Posted: **Wed Mar 04, 2009 6:12 am**

johnsa wrote:Hey all,

So I thought I'd start doing some performance testing (just for fun really) between identical code (MASM) under Windows and the same code inside my kernel (32bit pm).
I'll also be testing the difference of paged vs non paged with different types of memory operations.

Sofar the results I've come up with are quite interesting:
1) zeroing and copying small blocks of memory (256byte / 512byte / 1kb) 3 billion iterations:
- Windows XP SP3/MASM: 22 seconds
- Custom Kernel: 15 seconds

2) zeroing and copying large blocks of memory (1meg / 2meg / 4meg) 300 thousand iterations:
- Windows : 61 seconds
- Customer Kernel: 58 seconds

Timings done via rdtsc in custom kernel and QueryPerfCounter/Freq. under windows.

So the results would indicate that small memory transfers under windows are far from optimal, but once the blocks start getting larger the difference is negligible. This would also lead me to suspect that paging won't make any or much difference to overall performance.

Am I missing something here? Small memory transfers incur zero OS overhead, unless the transfers pagefault (have you managed to rig it so they do?)

Else, you're just testing the processor, FSB and RAM. So you should get identical results, which makes me think that your timing system is off.

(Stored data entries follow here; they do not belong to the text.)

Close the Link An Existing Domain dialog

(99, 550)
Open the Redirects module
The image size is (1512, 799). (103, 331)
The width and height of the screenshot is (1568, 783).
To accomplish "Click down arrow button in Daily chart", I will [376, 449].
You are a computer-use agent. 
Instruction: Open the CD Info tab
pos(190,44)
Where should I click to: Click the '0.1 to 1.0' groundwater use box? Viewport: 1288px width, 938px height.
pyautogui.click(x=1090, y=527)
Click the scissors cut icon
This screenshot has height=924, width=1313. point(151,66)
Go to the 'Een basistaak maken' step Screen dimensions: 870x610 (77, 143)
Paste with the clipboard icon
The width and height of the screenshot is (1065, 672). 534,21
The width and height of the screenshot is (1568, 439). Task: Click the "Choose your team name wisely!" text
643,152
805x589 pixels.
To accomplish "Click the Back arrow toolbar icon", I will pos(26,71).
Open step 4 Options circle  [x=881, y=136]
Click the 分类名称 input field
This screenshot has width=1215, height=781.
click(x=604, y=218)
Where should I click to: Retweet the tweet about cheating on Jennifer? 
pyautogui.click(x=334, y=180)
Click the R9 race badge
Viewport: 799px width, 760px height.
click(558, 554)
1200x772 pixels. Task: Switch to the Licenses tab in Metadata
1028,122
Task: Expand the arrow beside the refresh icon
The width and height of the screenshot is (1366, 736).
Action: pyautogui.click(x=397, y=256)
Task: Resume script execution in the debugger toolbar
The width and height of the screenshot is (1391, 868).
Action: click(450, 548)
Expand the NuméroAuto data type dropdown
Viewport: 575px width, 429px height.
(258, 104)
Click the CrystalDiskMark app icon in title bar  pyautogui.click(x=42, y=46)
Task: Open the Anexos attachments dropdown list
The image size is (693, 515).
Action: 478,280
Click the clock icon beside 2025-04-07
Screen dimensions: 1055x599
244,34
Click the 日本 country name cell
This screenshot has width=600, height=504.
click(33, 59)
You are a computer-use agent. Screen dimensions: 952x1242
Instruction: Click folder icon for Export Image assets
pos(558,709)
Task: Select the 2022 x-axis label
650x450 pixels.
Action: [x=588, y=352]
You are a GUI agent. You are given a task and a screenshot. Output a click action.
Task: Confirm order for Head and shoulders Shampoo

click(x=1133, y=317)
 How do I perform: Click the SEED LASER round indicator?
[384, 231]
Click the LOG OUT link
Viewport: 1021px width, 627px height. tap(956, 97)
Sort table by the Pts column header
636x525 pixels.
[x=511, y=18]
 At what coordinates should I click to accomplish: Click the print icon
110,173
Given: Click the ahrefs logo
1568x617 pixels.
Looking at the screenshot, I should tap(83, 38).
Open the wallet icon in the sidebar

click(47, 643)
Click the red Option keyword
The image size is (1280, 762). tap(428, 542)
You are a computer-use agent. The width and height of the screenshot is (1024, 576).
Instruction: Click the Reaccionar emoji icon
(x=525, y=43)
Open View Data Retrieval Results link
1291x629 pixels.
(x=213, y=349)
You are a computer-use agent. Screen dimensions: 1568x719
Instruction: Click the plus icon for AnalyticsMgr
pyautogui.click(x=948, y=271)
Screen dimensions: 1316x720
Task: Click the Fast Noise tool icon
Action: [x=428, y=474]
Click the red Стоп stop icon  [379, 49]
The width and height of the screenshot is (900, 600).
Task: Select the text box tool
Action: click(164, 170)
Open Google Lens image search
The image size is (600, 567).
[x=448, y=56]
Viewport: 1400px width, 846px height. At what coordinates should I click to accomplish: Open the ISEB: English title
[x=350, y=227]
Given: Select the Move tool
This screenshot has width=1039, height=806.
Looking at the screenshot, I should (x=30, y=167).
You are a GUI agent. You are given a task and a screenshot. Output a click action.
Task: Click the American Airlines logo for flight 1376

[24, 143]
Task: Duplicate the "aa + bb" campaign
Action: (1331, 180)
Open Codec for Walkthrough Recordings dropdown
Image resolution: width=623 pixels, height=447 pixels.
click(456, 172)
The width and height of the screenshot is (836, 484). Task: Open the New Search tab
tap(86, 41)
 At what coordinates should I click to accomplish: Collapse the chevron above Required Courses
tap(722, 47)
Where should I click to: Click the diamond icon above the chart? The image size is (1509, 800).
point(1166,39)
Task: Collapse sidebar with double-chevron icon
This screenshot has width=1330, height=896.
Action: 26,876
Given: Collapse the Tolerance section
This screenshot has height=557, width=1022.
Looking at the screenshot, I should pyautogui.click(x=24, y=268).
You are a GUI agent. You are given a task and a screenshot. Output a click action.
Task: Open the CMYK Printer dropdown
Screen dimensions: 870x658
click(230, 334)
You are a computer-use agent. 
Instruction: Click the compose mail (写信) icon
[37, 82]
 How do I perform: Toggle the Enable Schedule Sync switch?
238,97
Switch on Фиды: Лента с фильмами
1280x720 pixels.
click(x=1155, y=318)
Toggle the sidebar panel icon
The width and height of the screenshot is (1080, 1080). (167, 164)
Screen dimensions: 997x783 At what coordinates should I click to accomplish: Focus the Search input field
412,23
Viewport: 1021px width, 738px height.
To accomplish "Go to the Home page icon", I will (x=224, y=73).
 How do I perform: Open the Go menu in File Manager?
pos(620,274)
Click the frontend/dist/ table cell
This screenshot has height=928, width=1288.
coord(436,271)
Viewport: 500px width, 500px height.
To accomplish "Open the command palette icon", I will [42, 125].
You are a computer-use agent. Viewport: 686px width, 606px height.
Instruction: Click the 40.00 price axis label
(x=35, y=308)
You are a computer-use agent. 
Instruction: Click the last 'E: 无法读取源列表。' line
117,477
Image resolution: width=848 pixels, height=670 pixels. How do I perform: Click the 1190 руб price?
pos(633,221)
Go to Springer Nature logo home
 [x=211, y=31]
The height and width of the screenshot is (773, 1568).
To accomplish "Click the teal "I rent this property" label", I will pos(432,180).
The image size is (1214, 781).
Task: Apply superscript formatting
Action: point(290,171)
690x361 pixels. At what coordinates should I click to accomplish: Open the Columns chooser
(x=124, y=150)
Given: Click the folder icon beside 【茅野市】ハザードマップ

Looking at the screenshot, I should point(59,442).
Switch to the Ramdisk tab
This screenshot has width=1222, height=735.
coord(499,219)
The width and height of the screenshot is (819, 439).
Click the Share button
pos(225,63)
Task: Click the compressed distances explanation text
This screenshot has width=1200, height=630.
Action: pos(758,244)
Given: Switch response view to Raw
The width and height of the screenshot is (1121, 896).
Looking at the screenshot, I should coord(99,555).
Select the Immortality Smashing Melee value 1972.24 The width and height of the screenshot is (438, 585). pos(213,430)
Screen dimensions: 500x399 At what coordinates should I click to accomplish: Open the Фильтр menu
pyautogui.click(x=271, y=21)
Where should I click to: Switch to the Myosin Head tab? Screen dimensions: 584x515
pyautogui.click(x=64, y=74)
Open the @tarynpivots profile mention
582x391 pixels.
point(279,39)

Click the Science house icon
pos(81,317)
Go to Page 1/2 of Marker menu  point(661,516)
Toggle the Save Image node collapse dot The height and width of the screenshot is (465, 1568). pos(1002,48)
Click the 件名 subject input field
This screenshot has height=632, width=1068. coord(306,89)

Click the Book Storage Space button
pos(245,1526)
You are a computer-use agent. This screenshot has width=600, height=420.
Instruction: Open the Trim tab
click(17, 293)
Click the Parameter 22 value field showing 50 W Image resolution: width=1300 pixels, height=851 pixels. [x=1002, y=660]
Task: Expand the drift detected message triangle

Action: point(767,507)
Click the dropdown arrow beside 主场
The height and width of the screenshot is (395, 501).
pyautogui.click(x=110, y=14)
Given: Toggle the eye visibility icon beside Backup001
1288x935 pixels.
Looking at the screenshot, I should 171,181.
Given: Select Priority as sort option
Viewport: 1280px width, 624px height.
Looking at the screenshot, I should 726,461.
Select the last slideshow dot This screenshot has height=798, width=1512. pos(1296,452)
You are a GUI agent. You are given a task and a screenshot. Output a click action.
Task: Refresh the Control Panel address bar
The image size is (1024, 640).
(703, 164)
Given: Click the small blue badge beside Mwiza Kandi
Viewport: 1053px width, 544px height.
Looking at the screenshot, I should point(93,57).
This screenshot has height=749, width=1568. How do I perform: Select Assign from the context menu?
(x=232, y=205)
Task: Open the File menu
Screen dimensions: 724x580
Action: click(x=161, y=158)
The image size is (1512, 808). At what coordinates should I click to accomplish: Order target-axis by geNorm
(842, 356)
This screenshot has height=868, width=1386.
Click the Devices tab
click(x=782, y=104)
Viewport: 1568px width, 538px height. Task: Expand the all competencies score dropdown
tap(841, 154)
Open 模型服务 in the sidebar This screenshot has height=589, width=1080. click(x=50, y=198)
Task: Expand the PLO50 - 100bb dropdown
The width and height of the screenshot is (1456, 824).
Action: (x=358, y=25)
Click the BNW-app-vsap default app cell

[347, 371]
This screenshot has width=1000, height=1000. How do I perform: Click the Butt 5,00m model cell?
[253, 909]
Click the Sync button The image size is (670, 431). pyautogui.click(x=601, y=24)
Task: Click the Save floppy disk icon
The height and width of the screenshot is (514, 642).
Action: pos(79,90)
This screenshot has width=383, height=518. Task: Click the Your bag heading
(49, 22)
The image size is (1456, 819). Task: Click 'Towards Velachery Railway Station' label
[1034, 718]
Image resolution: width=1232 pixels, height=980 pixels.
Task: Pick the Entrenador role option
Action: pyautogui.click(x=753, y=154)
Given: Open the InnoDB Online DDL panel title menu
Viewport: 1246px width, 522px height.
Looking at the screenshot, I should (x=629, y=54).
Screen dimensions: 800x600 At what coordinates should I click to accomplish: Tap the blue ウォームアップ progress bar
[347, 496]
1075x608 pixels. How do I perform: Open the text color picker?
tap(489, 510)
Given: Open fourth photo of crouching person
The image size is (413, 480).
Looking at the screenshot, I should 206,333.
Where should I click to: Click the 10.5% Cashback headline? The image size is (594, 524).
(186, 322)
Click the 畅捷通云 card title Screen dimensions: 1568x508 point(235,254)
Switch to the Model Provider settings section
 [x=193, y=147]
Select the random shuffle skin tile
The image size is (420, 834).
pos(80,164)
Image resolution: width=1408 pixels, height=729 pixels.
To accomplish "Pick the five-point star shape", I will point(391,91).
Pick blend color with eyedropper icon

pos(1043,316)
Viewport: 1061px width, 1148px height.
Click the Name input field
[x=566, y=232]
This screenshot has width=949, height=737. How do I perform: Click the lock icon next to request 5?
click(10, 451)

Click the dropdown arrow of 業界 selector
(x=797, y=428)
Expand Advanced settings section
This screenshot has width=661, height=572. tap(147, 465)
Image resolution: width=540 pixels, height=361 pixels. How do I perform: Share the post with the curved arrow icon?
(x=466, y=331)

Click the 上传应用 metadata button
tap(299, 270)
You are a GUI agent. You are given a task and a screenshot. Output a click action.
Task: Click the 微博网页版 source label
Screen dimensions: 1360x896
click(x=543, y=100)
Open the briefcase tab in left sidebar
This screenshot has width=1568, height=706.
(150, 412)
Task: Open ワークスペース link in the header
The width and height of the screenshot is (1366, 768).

Posted: **Wed Mar 04, 2009 6:26 am**

Hi,

The other thing that I'm wondering about is task switches. As well as the time while your task is sleeping, you have things like TLB misses due to reloads of CR3 and so on. Although how you take that in to account in your timer, I have no idea...

Cheers,
Adam

Posted: **Wed Mar 04, 2009 6:40 am**

Essentially there should be no page faulting, tlb's primed and the small blocks in cpu cache. The first part was to see if any time was lost to paging overhead and second was to see how much affect Windows time slicing, reg reloads and cache misses due to task swaps would cause. For that very reason I'm not measuring those things as that is what I wanted to see.

Bottom line really is: given a machine of performance n, what is the theoretical maximum and what is possible while under windows.. IE: by having windows as your OS, you're losing 30% performance on small memory operations. Granted that's not representative of an entire OS with all facets running and any other OS will also have certain overheads but as a benchmark against which to measure.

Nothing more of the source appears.